Suas instruções: Copie sem nenhuma alteração o trecho do texto sobre feminicídio no Paraná que vai de "A pesquisa realizada" até "as brancas (45%).".

Trecho fornecido:
※ ※ ※

Feminicídio: Paraná possui números alarmantes de casos

A Assembleia Legislativa do Paraná instituiu que a data de 22 de julho é o Dia Estadual de Combate ao Feminicídio. Escolheu-se esta data em memória à Tatiane Spitzner, assassinada pelo marido neste mesmo dia, em 2018, em Guarapuava.

Infelizmente, assim como Tatiane, muitas outras estão entre os registros de mulheres vítimas de feminicídio — o assassinato de uma mulher cometido por razões da condição de seu gênero feminino. No Paraná, diversas pesquisas apontam que as estatísticas só aumentam.

O Anuário Brasileiro de Segurança Pública, organizado pelo Fórum Brasileiro de Segurança Pública, indica que, em 2022, 77 mulheres foram vítimas de feminicídio no Paraná. O recorte em termos de raça e cor, mostra que as mulheres negras são 65% das vítimas, enquanto 29% são brancas. Já nas faixas etárias, o maior percentual se concentra entre 18 e 24 anos. 

A pesquisa realizada pelo Laboratório de Estudos de Feminicídios (LESFEM), da Universidade Estadual de Londrina (UEL), vai ao encontro dos dados acima. Somente neste primeiro semestre de 2023, 62 mulheres foram vítimas de feminicídio, colocando o Paraná em 3º lugar entre os estados com maior número de casos. Os crimes atingem majoritariamente mulheres entre  25 e 36 anos. 

Ao contrário do que se acredita popularmente, de que o agressor geralmente é alguém desconhecido, que surgirá em um beco escuro, ambas as pesquisas mostram que na maioria dos casos, 56,4%, segundo o relatório do Lesfem, aconteceram em uma residência, sendo a maioria na casa da vítima. A prevalência dos casos na residência também é maior entre as mulheres negras (56,6%) do que entre as brancas (45%).

※ ※ ※

Linhas apresentadas:
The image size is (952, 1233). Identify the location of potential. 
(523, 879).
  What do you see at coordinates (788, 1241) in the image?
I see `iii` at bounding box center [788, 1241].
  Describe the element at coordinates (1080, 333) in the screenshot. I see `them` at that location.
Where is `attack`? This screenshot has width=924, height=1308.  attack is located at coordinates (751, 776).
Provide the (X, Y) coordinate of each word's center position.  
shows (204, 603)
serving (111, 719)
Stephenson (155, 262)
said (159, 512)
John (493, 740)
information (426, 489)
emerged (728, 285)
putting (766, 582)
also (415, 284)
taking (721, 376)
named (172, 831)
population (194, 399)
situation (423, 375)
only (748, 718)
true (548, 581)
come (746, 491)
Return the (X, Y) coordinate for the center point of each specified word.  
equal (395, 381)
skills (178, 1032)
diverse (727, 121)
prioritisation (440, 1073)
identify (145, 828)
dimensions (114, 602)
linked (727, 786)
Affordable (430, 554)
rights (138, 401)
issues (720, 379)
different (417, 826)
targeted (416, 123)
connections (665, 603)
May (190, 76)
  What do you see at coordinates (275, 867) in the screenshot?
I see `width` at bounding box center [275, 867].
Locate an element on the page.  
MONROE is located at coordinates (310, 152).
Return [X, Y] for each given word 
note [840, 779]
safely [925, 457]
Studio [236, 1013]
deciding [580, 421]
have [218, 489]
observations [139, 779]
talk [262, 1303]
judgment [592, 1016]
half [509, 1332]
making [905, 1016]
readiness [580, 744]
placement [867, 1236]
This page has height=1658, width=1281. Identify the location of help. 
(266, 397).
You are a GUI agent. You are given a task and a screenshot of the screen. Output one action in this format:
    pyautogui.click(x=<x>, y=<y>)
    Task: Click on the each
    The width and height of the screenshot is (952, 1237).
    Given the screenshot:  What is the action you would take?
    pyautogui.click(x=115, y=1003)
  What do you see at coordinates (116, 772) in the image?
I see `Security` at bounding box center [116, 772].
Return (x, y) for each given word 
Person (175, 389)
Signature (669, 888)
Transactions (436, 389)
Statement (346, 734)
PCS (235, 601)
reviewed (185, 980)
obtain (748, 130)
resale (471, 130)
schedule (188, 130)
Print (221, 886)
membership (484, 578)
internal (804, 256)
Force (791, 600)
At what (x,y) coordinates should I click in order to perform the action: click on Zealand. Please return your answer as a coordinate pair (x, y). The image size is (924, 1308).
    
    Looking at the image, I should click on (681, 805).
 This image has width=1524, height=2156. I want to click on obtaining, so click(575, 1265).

※ ※ ※

Resultado da tarefa:
A pesquisa realizada pelo Laboratório de Estudos de Feminicídios (LESFEM), da Universidade Estadual de Londrina (UEL), vai ao encontro dos dados acima. Somente neste primeiro semestre de 2023, 62 mulheres foram vítimas de feminicídio, colocando o Paraná em 3º lugar entre os estados com maior número de casos. Os crimes atingem majoritariamente mulheres entre  25 e 36 anos. 

Ao contrário do que se acredita popularmente, de que o agressor geralmente é alguém desconhecido, que surgirá em um beco escuro, ambas as pesquisas mostram que na maioria dos casos, 56,4%, segundo o relatório do Lesfem, aconteceram em uma residência, sendo a maioria na casa da vítima. A prevalência dos casos na residência também é maior entre as mulheres negras (56,6%) do que entre as brancas (45%).